Maya-Azua argues that the district court erred in denying his motion for a new trial.
* We review alleged Brady violations de novo to determine "whether the suppression of Brady material might have affected the outcome of the trial." United States v. Arias-Villanueva, 998 F.2d 1491, 1506 (9th Cir.), cert. denied, 114 S. Ct. 359 (1993). We will accept the district court's findings of fact unless clearly erroneous. United States v. Endicott, 869 F.2d 452, 454 (9th Cir. 1989).
Due process requires that the government disclose "evidence favorable to an accused ... where the evidence is material either to guilt or to punishment." Brady v. Maryland, 373 U.S. at 87. Favorable evidence includes information "that bears on the credibility of a significant witness in the case," United States v. Strifler, 851 F.2d 1197, 1201 (9th Cir. 1988), cert. denied, 489 U.S. 1032 (1989), including impeachment evidence. United States v. Brumel-Alvarez, 991 F.2d 1452, 1461 (9th Cir. 1992).

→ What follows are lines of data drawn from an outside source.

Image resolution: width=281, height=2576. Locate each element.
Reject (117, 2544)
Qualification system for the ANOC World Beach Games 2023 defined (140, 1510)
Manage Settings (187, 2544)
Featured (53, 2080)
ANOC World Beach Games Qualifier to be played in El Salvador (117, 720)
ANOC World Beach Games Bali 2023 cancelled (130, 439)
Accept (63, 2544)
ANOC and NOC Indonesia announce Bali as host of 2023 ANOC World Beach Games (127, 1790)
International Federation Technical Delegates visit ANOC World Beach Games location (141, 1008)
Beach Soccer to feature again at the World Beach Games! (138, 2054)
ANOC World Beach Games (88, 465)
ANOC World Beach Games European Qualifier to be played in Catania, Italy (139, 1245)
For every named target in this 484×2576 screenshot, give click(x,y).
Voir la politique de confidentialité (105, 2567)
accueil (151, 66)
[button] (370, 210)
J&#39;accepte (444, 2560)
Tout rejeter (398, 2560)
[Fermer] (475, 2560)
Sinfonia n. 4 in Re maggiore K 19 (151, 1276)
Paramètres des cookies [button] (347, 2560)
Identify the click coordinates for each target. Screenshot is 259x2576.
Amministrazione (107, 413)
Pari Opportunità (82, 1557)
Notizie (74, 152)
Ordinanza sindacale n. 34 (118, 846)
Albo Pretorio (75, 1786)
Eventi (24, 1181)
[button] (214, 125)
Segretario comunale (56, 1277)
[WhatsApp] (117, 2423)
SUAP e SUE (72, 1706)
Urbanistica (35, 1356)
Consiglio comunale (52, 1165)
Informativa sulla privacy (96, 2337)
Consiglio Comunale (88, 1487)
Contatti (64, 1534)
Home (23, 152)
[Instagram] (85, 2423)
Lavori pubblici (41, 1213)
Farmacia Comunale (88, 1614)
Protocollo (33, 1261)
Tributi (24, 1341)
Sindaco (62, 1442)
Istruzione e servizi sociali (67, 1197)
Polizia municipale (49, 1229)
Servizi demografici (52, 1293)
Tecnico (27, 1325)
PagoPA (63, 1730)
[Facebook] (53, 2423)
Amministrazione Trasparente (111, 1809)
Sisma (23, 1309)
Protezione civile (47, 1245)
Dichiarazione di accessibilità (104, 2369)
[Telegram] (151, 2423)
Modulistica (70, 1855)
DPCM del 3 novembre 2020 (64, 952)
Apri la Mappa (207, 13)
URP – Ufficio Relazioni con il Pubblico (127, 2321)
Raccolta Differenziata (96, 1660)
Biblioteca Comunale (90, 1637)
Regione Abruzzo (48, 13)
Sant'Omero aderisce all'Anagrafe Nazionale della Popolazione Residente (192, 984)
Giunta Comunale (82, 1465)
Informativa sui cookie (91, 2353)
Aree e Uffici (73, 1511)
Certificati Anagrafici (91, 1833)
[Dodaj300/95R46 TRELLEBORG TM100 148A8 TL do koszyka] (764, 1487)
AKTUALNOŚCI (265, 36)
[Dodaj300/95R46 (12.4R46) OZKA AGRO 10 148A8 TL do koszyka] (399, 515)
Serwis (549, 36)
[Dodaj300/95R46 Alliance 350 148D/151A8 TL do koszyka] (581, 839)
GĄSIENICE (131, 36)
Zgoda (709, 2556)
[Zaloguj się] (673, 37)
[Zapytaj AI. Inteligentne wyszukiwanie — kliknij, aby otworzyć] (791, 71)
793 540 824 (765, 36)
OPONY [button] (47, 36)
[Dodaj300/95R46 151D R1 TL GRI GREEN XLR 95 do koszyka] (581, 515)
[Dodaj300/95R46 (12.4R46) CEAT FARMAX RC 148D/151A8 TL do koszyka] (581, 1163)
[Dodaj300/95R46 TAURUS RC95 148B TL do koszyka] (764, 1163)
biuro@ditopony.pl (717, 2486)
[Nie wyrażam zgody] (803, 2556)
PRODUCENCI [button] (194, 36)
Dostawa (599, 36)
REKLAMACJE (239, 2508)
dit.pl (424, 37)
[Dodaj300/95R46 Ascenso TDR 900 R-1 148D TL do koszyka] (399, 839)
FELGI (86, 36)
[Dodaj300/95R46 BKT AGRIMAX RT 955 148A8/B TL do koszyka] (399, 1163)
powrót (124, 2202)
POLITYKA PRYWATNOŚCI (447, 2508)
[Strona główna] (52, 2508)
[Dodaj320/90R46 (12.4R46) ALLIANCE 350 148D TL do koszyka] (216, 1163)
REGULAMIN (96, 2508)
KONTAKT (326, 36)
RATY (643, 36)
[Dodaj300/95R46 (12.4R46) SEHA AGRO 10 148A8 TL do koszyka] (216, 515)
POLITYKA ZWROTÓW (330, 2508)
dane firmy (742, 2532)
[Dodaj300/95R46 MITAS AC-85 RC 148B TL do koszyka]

The defendant bears the burden of showing that the evidence is material. Id. "Evidence is material if 'there is a reasonable probability that, had the evidence been disclosed to the defense, the result of the proceeding would have been different.' " Id. (quoting United States v. Bagley, 473 U.S. 667, 682 (1985)). "A 'reasonable probability' is a probability sufficient to undermine confidence in the outcome of the trial." Endicott, 869 F.2d at 455 (citing Bagley, 473 U.S. at 682).
Maya-Azua contends that the result of the proceeding would have been different if the information in the CI's "A" file and the record of his additional prior conviction had been disclosed to the defense before trial. Maya-Azua argues that he could have impeached the CI's credibility by introducing the evidence at trial.
Relevant evidence bearing on a witness' credibility must be timely revealed to defense counsel and "to the ultimate trier of fact, unless clearly cumulative or attenuated." United States v. Bernal-Obeso, 989 F.2d 331, 335 (9th Cir. 1993). We find confidential informants particularly untrustworthy. See id. at 333-34. Evidence impeaching an informant is highly significant, especially when his testimony provides the sole or primary evidence for conviction. See id. at 332-36.
The essential elements of the government's case against Maya-Azua rested on the testimony of the CI, and upon his credibility. Without the CI's testimony that Maya-Azua supplied him with samples of drugs, the only evidence linking Maya-Azua to the drug conspiracy was the cocaine and paraphernalia found in his closet, which he shared with another defendant. Standing alone, such evidence is not sufficient to support Maya-Azua's conviction. See United States v. Vazquez-Chan, 978 F.2d 546, 551 (9th Cir. 1992).
The evidence in the CI's "A" file that he lied to border officials and then used his position as an informant for the DEA to avoid prosecution is strong impeachment evidence. It demonstrates his propensity to lie to government agents, and his dependency on the DEA. Evidence of the CI's undisclosed drunk driving conviction directly contradicts his testimony at trial and may establish his propensity to lie under oath.
All the additional undisclosed evidence regarding the CI's credibility was material. We reverse Maya-Azua's conviction and remand this case to the district court for a new trial.